* [Work item]: Nothing in the data should be left out or altered when it is retyped.

----------

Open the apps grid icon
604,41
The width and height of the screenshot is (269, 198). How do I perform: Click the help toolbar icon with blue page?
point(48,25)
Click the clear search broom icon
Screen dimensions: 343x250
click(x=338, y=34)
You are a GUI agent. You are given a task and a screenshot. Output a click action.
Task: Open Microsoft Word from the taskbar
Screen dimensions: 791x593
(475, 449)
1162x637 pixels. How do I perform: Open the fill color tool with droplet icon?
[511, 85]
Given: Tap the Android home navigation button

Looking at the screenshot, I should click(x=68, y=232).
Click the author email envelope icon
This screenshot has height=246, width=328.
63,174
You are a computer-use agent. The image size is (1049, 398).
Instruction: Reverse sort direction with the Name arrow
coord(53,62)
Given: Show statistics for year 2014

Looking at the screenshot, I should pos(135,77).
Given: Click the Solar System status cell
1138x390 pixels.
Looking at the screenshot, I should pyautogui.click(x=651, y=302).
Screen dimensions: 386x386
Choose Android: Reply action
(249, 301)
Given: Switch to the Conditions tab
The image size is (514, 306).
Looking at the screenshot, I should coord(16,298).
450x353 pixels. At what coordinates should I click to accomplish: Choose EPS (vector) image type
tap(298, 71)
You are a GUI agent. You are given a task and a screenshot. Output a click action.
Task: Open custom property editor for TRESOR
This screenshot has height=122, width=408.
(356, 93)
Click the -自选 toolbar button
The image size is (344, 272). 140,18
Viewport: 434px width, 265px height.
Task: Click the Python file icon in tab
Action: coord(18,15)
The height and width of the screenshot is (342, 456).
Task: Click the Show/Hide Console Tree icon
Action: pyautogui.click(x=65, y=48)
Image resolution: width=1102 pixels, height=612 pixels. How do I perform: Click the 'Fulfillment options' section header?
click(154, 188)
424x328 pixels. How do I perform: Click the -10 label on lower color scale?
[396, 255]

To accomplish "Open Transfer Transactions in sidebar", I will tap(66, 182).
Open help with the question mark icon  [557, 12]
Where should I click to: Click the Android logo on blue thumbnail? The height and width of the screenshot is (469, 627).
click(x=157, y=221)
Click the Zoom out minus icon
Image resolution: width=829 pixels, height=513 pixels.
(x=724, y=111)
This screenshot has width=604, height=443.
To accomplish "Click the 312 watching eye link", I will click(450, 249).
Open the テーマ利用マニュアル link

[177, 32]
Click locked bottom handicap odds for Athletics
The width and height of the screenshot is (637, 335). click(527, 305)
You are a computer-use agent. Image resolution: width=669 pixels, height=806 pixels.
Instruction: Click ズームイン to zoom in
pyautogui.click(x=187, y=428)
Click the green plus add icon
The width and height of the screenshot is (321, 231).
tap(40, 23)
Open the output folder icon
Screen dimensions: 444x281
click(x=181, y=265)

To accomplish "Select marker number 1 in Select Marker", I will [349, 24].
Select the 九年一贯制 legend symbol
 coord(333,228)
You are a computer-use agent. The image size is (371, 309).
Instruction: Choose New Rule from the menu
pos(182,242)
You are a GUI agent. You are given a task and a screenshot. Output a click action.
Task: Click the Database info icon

----------

* [Reply]:
Open the apps grid icon
604,41
The width and height of the screenshot is (269, 198). How do I perform: Click the help toolbar icon with blue page?
point(48,25)
Click the clear search broom icon
Screen dimensions: 343x250
click(x=338, y=34)
You are a GUI agent. You are given a task and a screenshot. Output a click action.
Task: Open Microsoft Word from the taskbar
Screen dimensions: 791x593
(475, 449)
1162x637 pixels. How do I perform: Open the fill color tool with droplet icon?
[511, 85]
Given: Tap the Android home navigation button

Looking at the screenshot, I should click(x=68, y=232).
Click the author email envelope icon
This screenshot has height=246, width=328.
63,174
You are a computer-use agent. The image size is (1049, 398).
Instruction: Reverse sort direction with the Name arrow
coord(53,62)
Given: Show statistics for year 2014

Looking at the screenshot, I should pos(135,77).
Given: Click the Solar System status cell
1138x390 pixels.
Looking at the screenshot, I should pyautogui.click(x=651, y=302).
Screen dimensions: 386x386
Choose Android: Reply action
(249, 301)
Given: Switch to the Conditions tab
The image size is (514, 306).
Looking at the screenshot, I should coord(16,298).
450x353 pixels. At what coordinates should I click to accomplish: Choose EPS (vector) image type
tap(298, 71)
You are a GUI agent. You are given a task and a screenshot. Output a click action.
Task: Open custom property editor for TRESOR
This screenshot has height=122, width=408.
(356, 93)
Click the -自选 toolbar button
The image size is (344, 272). 140,18
Viewport: 434px width, 265px height.
Task: Click the Python file icon in tab
Action: coord(18,15)
The height and width of the screenshot is (342, 456).
Task: Click the Show/Hide Console Tree icon
Action: pyautogui.click(x=65, y=48)
Image resolution: width=1102 pixels, height=612 pixels. How do I perform: Click the 'Fulfillment options' section header?
click(154, 188)
424x328 pixels. How do I perform: Click the -10 label on lower color scale?
[396, 255]

To accomplish "Open Transfer Transactions in sidebar", I will tap(66, 182).
Open help with the question mark icon  [557, 12]
Where should I click to: Click the Android logo on blue thumbnail? The height and width of the screenshot is (469, 627).
click(x=157, y=221)
Click the Zoom out minus icon
Image resolution: width=829 pixels, height=513 pixels.
(x=724, y=111)
This screenshot has width=604, height=443.
To accomplish "Click the 312 watching eye link", I will click(450, 249).
Open the テーマ利用マニュアル link

[177, 32]
Click locked bottom handicap odds for Athletics
The width and height of the screenshot is (637, 335). click(527, 305)
You are a computer-use agent. Image resolution: width=669 pixels, height=806 pixels.
Instruction: Click ズームイン to zoom in
pyautogui.click(x=187, y=428)
Click the green plus add icon
The width and height of the screenshot is (321, 231).
tap(40, 23)
Open the output folder icon
Screen dimensions: 444x281
click(x=181, y=265)

To accomplish "Select marker number 1 in Select Marker", I will [349, 24].
Select the 九年一贯制 legend symbol
 coord(333,228)
You are a computer-use agent. The image size is (371, 309).
Instruction: Choose New Rule from the menu
pos(182,242)
You are a GUI agent. You are given a task and a screenshot. Output a click action.
Task: Click the Database info icon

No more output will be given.